The new Brahms of experimental electronic music.

Francisco López

Francisco López is internationally recognized as one of the major figures of the experimental music scene. His latest live immersive performance in Berlin at “märzmusik 2008” was for the interviewer one of the most extraordinary music performances since five years. Indeed a immersive live experience. Immersion means in this context: The state of being sucked into the music. López uses only sounds from nature or reality no computer synthesized sound sources, but creates based on the natural sources quite artificially sounding performances. His music or the soundscape he creates sound like voyages to unknown sound territories. More details can be read in the following short interview with the artist himself.

Your music is often called hypnotic. Is this a effect you are achieving?

I want my listeners to be more than just that, to get engaged in an experience of sound that can open up personal layers of memory, emotion, imagination and interpretation that I cannot control or even imagine. This is what I consider to be a free experience of “blank phenomenological” sound. To me, expression or communication are minor, even irrelevant, aspects of music-making. The essence of music is created by the “listener” not by the sound-maker. With that perspective, the composer turns into some sort of “medium” (in the strict sense of the term), which does not lessen his/her role but makes it even more crucial in terms of skills and care in the craftsmanship for the manipulation and physicalization of sound.

Can you describe us the usual concert setting where you perform your music?

A multi-channel surround sound system around the audience, in darkness and with blindfolds provided for the audience. I place myself in the center of a circle of seats (or mattresses) facing outwards, towards the speakers.

Francisco López

Lets talk a bit about the blindfolds. Why do you want the listeners to use blindfolds?

I have come to see the visual components of a performance as a terrible annoyance that detracts from the profound experience of sound immersion and appreciation. Blindfolds are a simple – but extremely effective – solution to the problem of attaining complete darkness during a live performance. Thanks to them, the public presentation also becomes a collective experience of engagement in that form of profound listening. A sort of collective voluntary ritual.

Francisco López

Is it possible to call Francisco Lopez the new “Brahms” of experimental electronic music?

Well, I don’t know whether or not that’s possible (or even legal!), but I like it!
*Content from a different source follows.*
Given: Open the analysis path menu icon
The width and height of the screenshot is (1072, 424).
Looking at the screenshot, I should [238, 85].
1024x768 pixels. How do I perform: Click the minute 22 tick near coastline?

In the sense of the “orchestral” conception and inception of the music. I am definitely interested in the creation of a live performance experience that has that kind of scale and palette of timbres and sound textures, even although I don’t work with classical instruments but with “concrète” sounds. In a way, my goal is to give rise to the virtuality of an entire world made of sound, around the audience but also through it and inside it.
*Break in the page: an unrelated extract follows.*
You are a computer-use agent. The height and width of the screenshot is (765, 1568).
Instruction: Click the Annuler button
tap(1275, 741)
You often describe your music as “absolute concrete music”. What does this term mean for you?

In essence, it means a deep dedication to sound as a “gate” to access our spirits / minds. Not in a theoretical or even theological way, but rather in a very direct and clear manner, that can be experienced by anyone without any prior musical knowledge.

You are also educated as a biologist. How does this influence your conception of music?
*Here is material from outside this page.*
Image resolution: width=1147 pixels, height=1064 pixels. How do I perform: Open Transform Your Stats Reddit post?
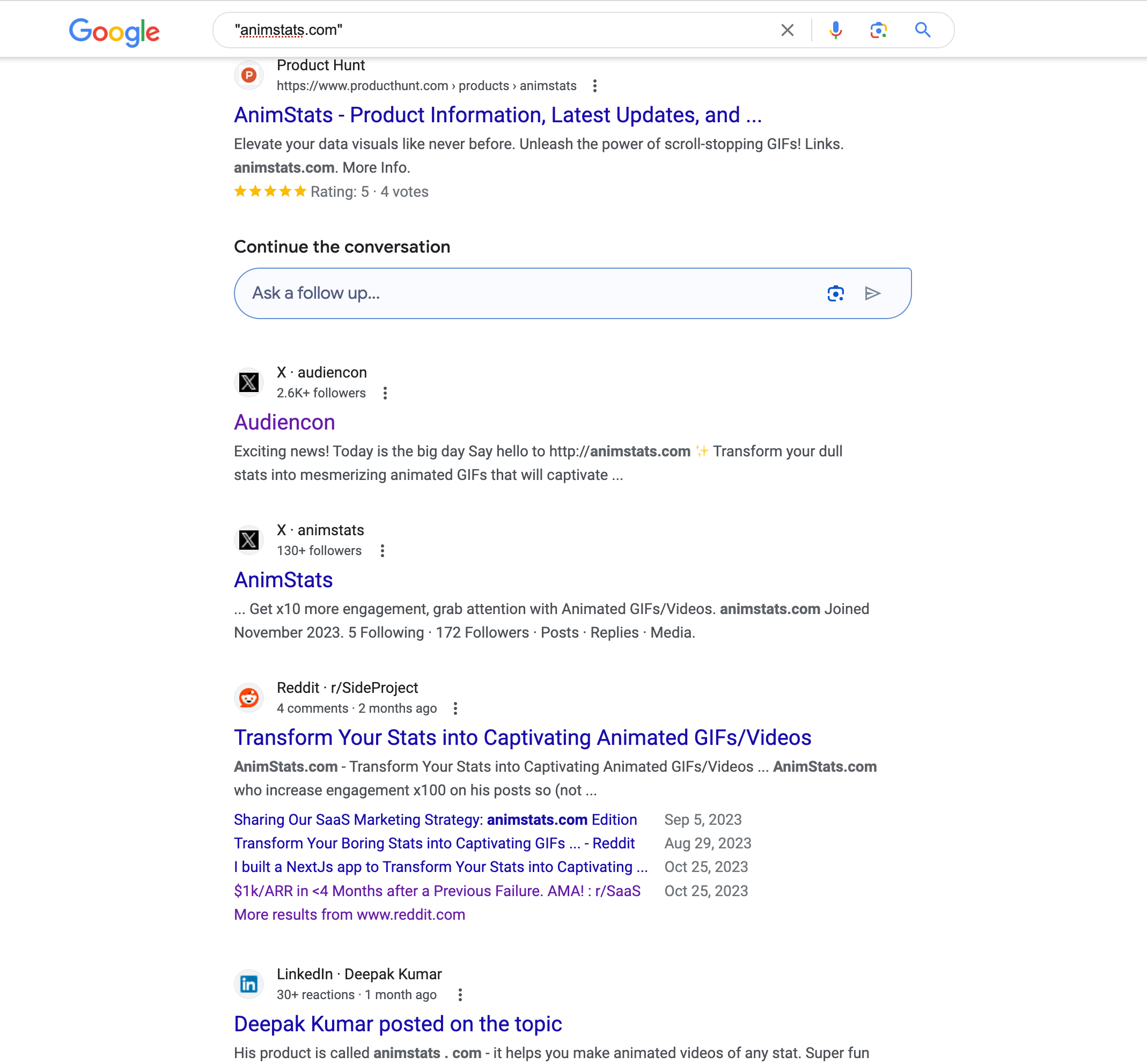(x=523, y=737)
Basically, by giving me the opportunity to get immersed in exceptional natural sonic realities like rainforests, deserts, etc. Reality contains immense amounts of not only materials (i.e., sound recordings) but also, and more importantly, inspirational features. These might decisively affect our conceptions of pace, space, timbre qualities, dynamics, textures, etc. much more than any musical treaty or software.”

What are you key references. As we know Pierre Schaeffer and Michel Chion. Any other people?

Both Schaeffer, Chion and references in the general discussion and understanding of “musique concrète”, not so much in musical terms. As so many other sound artists I feel inspired by many different artists, but, in my case, also by “reality”. The influence of the latter – and its possible technological mutations – is what drives my work.

In which direction you want to develop further? How about your thoughts about the future of experimental electronic music?

I’m very bad at making predictions, so I won’t try to foresee the future of experimental music in general, other than saying that it’ll probably show features of the technological trends of the moment, as it has happened so far over the last fifty years or so. Personally, I’d like to be able to increase the level of engagement of the listeners by creating public (or private) situations that promote this, instead of the music spectacle.